RECORDS SHOWN:

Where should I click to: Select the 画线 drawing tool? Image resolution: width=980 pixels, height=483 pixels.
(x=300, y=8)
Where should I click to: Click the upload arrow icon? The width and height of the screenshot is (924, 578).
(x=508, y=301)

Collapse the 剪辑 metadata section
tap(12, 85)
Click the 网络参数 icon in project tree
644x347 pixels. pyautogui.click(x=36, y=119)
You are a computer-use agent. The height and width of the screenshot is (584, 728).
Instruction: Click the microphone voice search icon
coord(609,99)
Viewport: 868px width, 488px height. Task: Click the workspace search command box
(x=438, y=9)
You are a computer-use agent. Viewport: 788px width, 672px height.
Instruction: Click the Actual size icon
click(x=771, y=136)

...

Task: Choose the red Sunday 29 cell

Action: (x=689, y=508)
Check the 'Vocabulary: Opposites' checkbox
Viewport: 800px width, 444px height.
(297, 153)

WHAT TO WORK ON:
Gather every line in the data above that contains the string "width", and copy each one out. Matching is case-sensitive.

OUTPUT FOR THIS EXERCISE:
Where should I click to: Select the 画线 drawing tool? Image resolution: width=980 pixels, height=483 pixels.
Where should I click to: Click the upload arrow icon? The width and height of the screenshot is (924, 578).
You are a computer-use agent. The height and width of the screenshot is (584, 728).
Viewport: 868px width, 488px height. Task: Click the workspace search command box
You are a computer-use agent. Viewport: 788px width, 672px height.
Viewport: 800px width, 444px height.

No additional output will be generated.